**KUTIPAN:**
########################################

Menumbuk padi pakai lesung batu, 1890-1920

Padi Ada yang ditumbuk, ada yang digiling secara Tradsional. Buah batu, Bandung, 1955
Tradisi kepercayaan Sunda (Jawa) berkaitan dengan padi itu adalah sedekahan kepada Dewi Sri / Dewi Pohaci (Dewi Padi).

Upacara sedekahan kepada Dewi Sri, Tahun 1947

Upacara sedekahan kepada Dewi Sri di dusun Karangtengah dipimpin seorang spiritual wanita
 
Juga upacara untuk Dewi Sri


Upacara Dewi Sri lagi, di Karangtengah



MENGAMBIL AIR
Dulu, orang umumnya tidak punya sumur. Untuk air minum mengambilnya di sungai, yang airnya jernih, tentu. Mandi, mencuci juga di sungai. Jika pulang membawa air pakai “buyung” tempayan terbuat dari tembaga.

########################################

**DAFTAR DATA:**

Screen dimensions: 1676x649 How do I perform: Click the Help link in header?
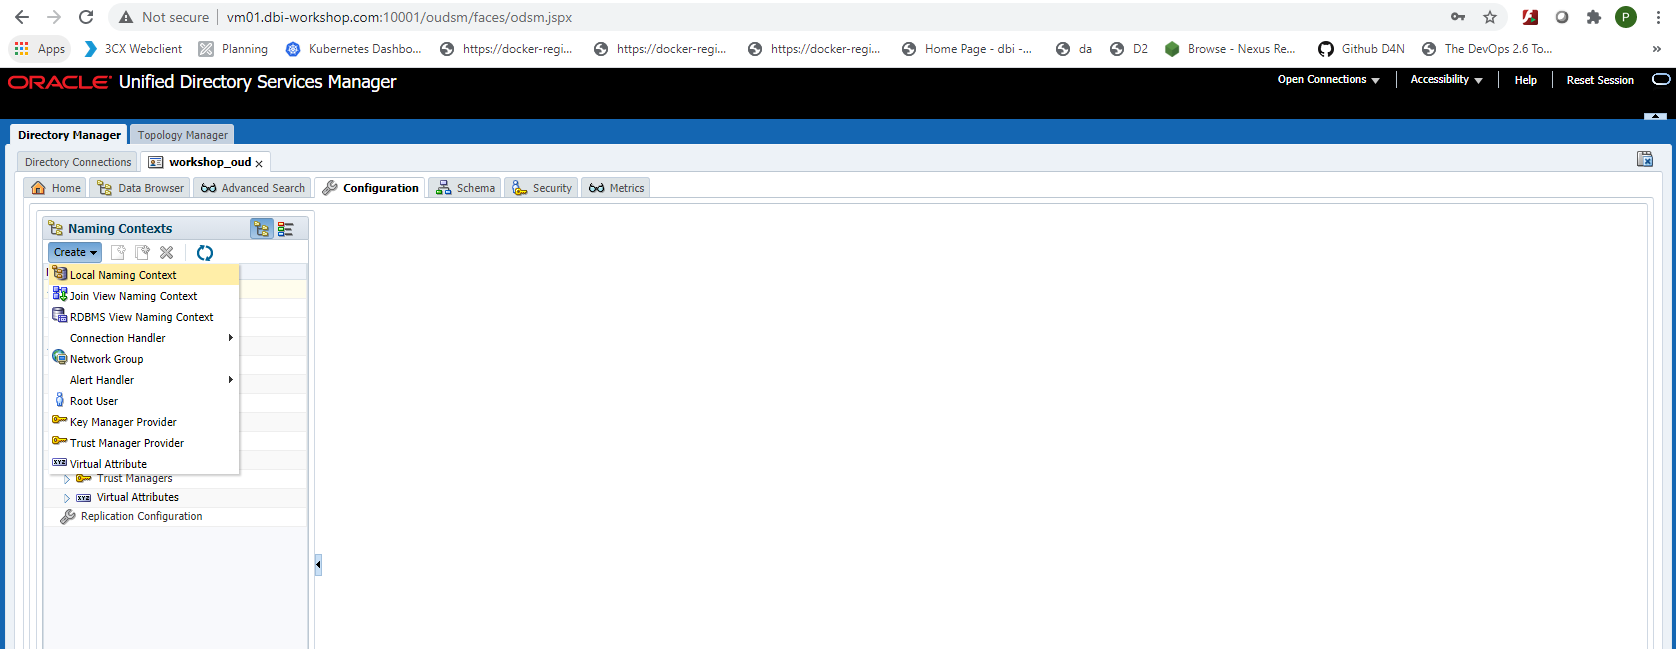(1525, 80)
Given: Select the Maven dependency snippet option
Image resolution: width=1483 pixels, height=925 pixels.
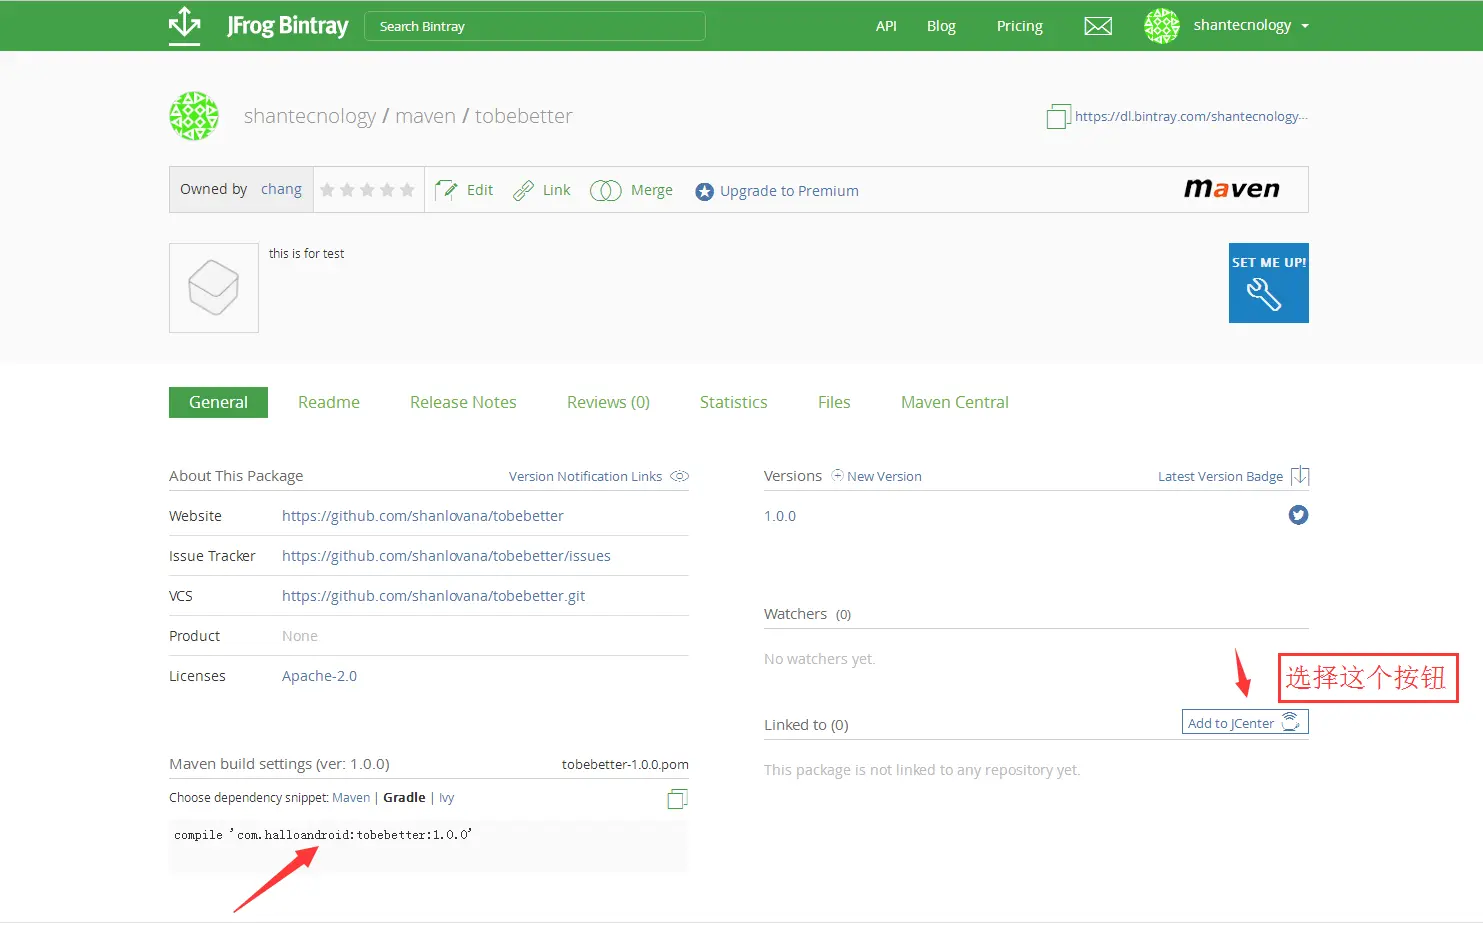Looking at the screenshot, I should 351,798.
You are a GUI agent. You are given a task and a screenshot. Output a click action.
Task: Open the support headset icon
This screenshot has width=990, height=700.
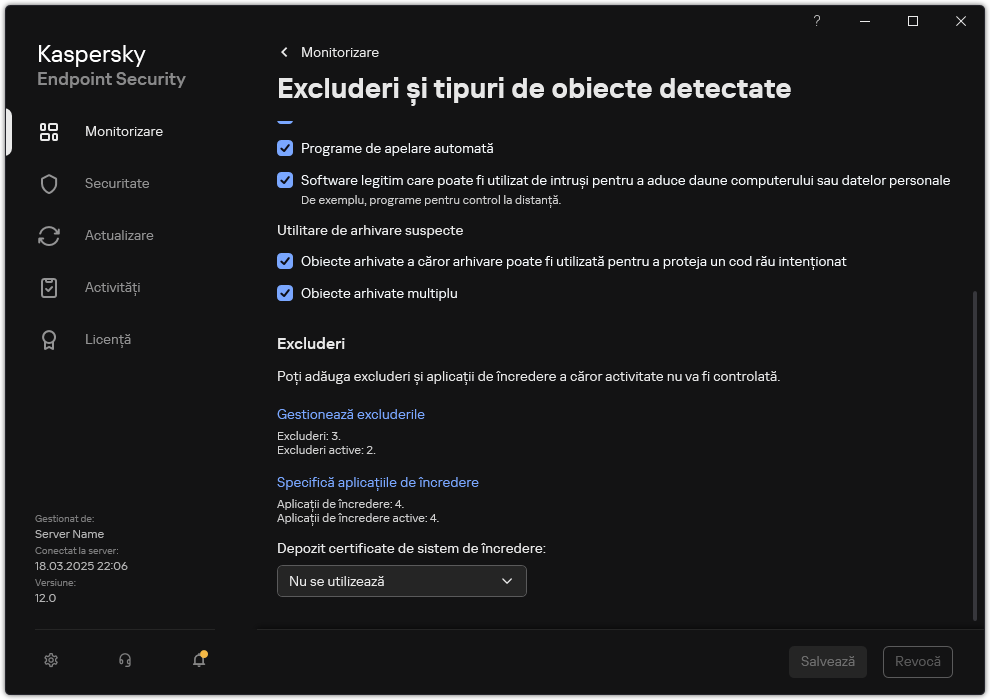click(124, 660)
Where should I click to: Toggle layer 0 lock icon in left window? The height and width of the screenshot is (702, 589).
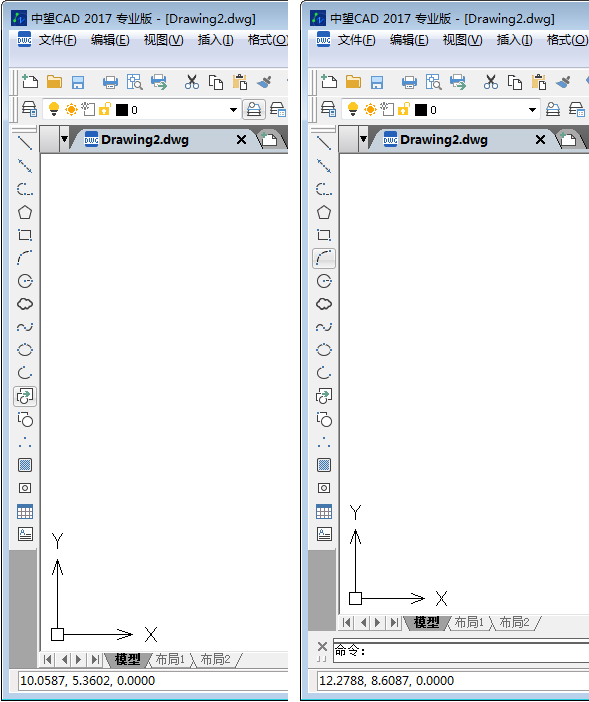[x=105, y=109]
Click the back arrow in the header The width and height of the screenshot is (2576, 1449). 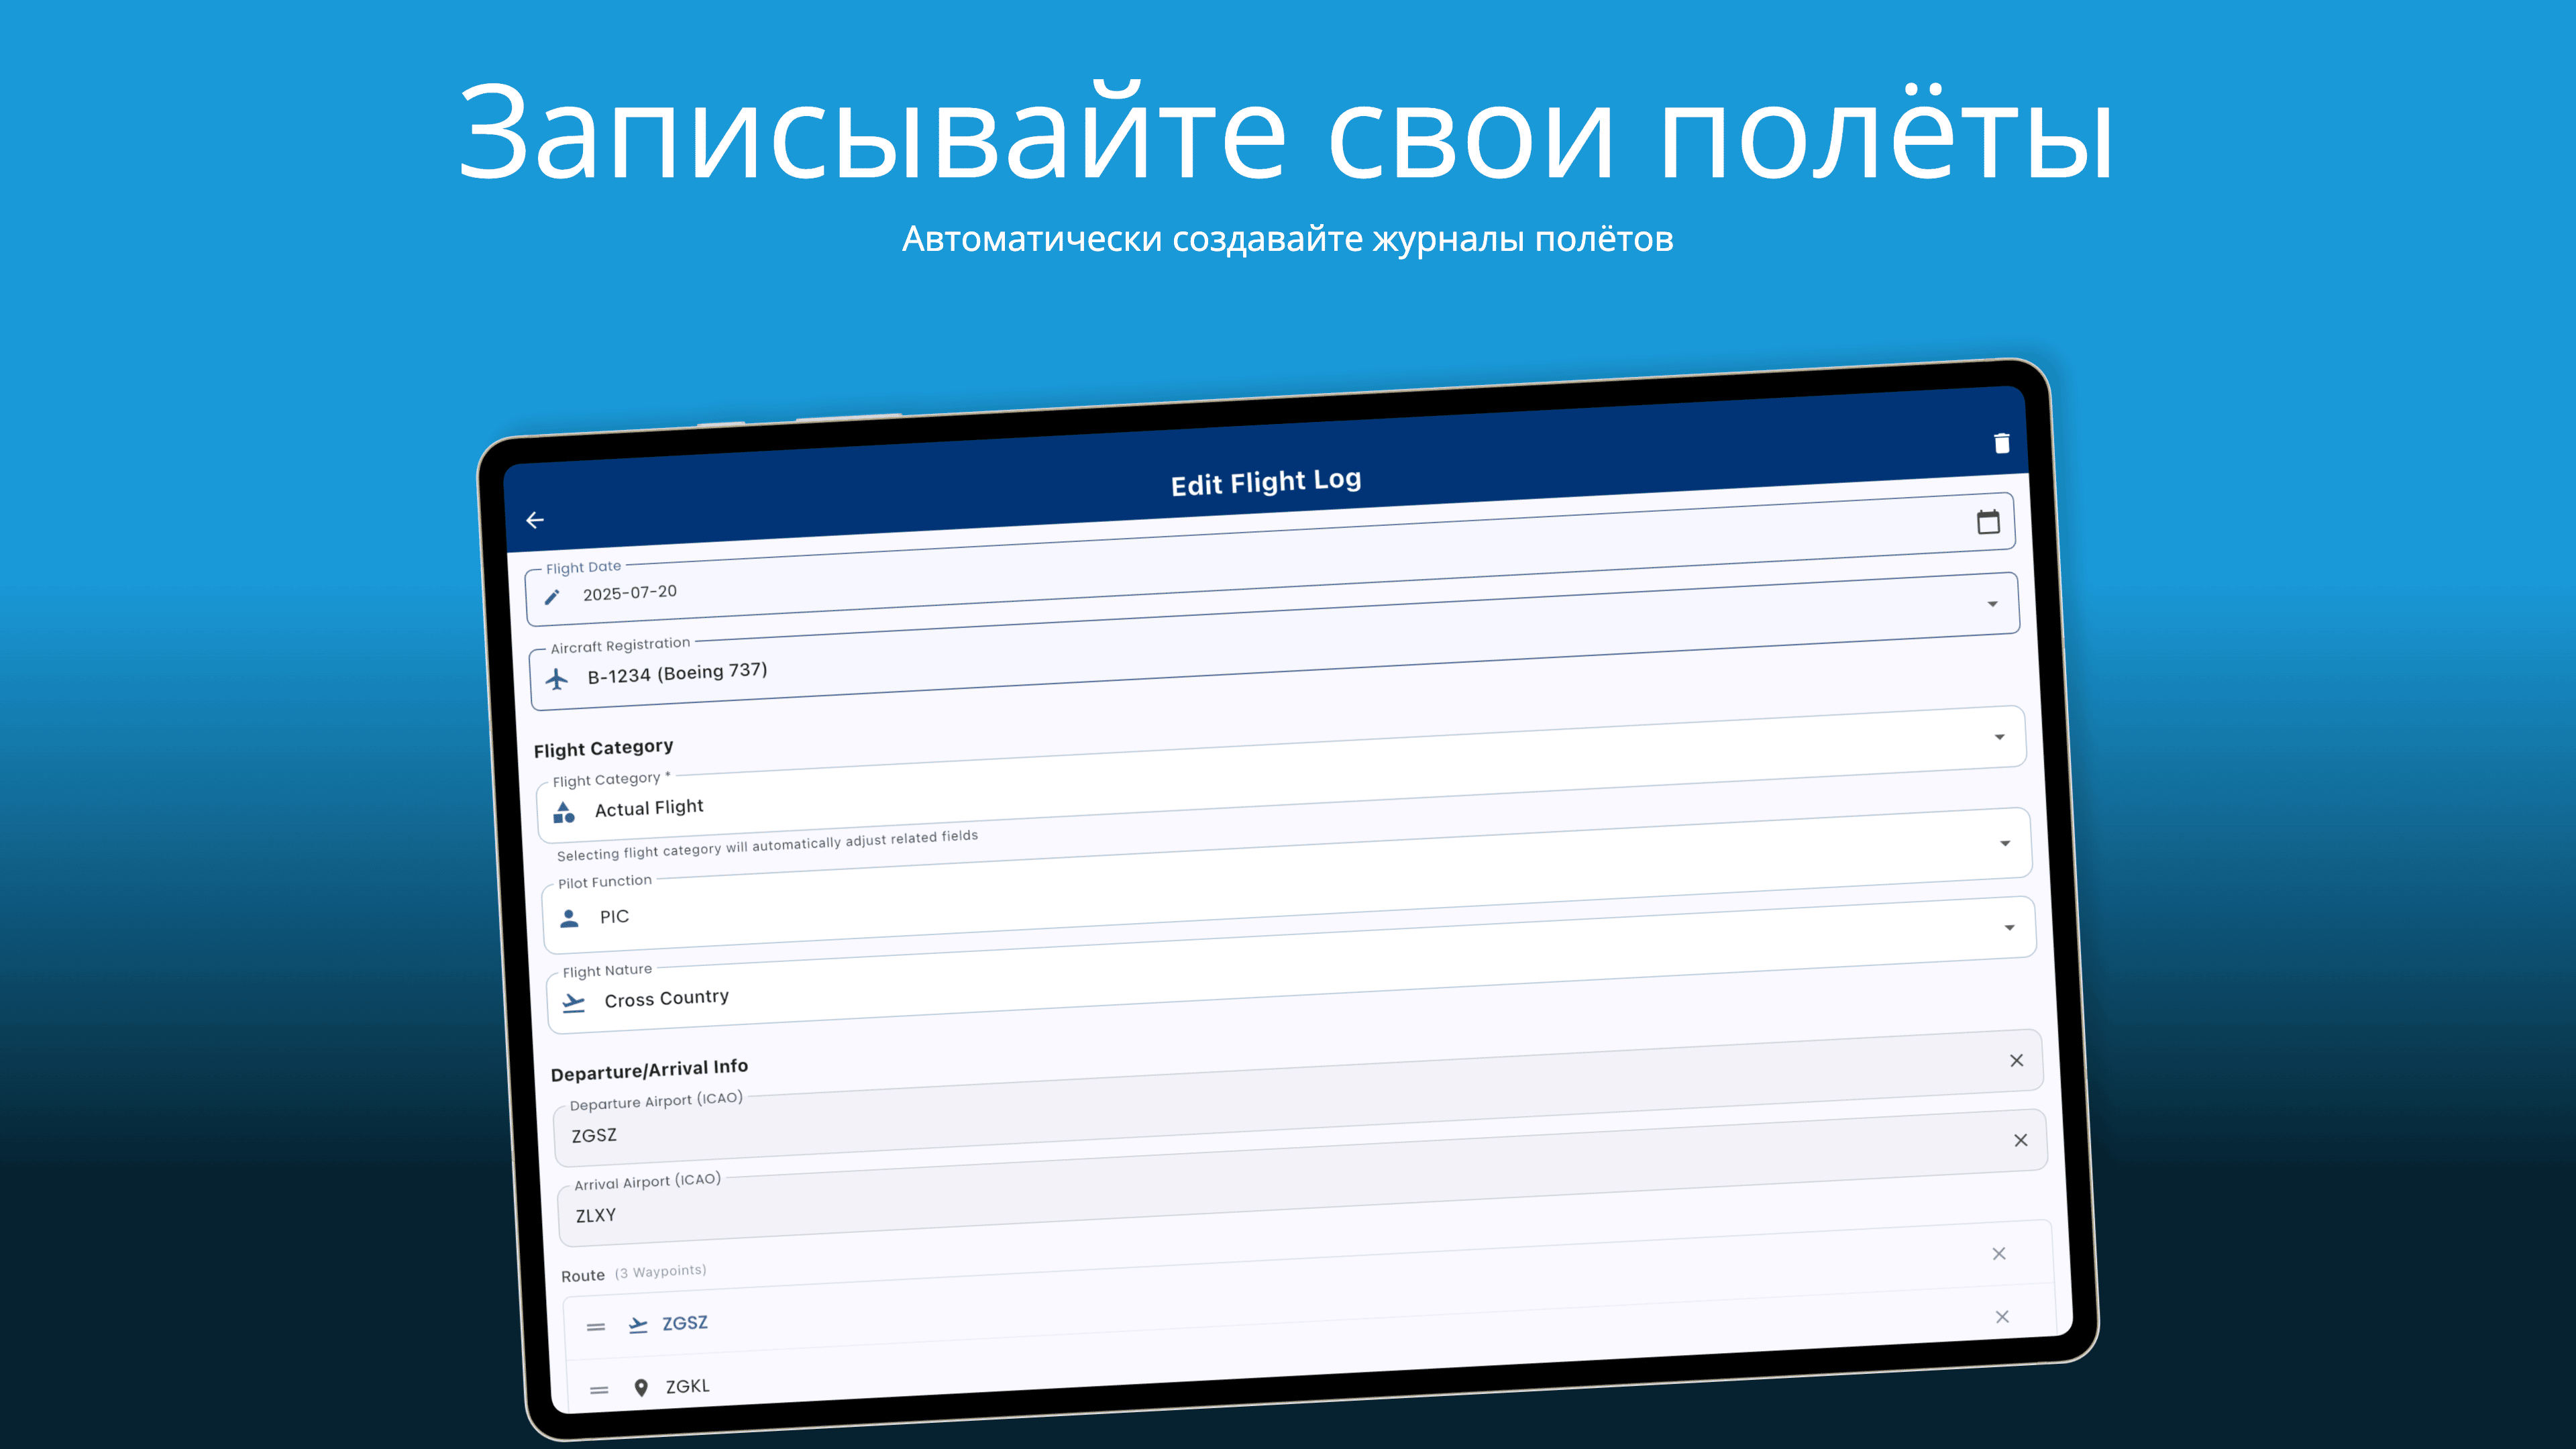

########################################

**ARAHAN TUGAS 1:** Bisakah paragraf dalam kutipan yang diawali "Dulu, orang umumnya tidak punya sumur" diubah menjadi daftar poin singkat yang tetap memuat fakta utamanya?
**ARAHAN TUGAS 2:** Bagaimana kalimat dari kutipan ini diterjemahkan ke dalam bahasa Inggris: "Tradisi kepercayaan Sunda (Jawa) berkaitan dengan padi itu adalah sedekahan kepada Dewi Sri / Dewi Pohaci (Dewi Padi)."?
Item-item ini diambil dari sumber yang berbeda.

**HASIL LATIHAN 1:**
- Dulu orang umumnya tidak memiliki sumur.
- Air minum diambil dari sungai yang airnya jernih.
- Mandi dan mencuci juga dilakukan di sungai.
- Air dibawa pulang dengan buyung, yaitu tempayan dari tembaga.

**HASIL LATIHAN 2:** The Sundanese (Javanese) belief tradition related to rice is the offering to Dewi Sri / Dewi Pohaci (the Rice Goddess).